### [Stated exercise]
Copy the items below verbatim, everything from the line containing "The image size is (1167, 830)." down to the line containing "(x=162, y=82)", with both of those lines included.

::: Records provided :::

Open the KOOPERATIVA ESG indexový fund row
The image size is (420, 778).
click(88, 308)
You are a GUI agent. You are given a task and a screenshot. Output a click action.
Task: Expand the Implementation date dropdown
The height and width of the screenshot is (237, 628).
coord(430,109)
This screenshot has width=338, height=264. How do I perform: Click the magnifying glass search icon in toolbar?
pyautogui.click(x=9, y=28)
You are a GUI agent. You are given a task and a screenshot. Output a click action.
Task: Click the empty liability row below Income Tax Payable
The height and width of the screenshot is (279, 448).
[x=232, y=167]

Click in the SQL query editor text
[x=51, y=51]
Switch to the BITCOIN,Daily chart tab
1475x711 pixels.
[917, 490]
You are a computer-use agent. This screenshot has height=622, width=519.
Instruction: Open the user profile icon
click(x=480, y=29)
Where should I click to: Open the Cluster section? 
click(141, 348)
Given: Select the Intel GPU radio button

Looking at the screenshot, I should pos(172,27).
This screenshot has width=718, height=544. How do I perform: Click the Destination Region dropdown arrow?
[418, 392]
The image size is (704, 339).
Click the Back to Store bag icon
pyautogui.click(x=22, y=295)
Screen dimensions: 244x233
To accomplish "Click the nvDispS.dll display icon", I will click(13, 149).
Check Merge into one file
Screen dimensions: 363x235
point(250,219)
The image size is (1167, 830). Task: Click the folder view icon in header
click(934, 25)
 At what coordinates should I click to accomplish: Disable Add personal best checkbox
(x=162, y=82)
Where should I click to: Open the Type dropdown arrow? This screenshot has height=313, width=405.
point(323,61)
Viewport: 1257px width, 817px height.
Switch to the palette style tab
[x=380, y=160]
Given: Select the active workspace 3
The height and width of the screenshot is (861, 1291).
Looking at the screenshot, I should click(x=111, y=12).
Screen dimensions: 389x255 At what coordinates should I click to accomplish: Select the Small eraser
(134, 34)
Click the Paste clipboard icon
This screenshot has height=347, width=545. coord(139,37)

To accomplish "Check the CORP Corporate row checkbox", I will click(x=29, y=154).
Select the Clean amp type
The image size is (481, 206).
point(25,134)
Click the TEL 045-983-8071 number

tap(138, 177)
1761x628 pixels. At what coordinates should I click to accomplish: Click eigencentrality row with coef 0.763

:::

### [Output for this exercise]
The image size is (1167, 830). Task: Click the folder view icon in header
click(934, 25)
 At what coordinates should I click to accomplish: Disable Add personal best checkbox
(x=162, y=82)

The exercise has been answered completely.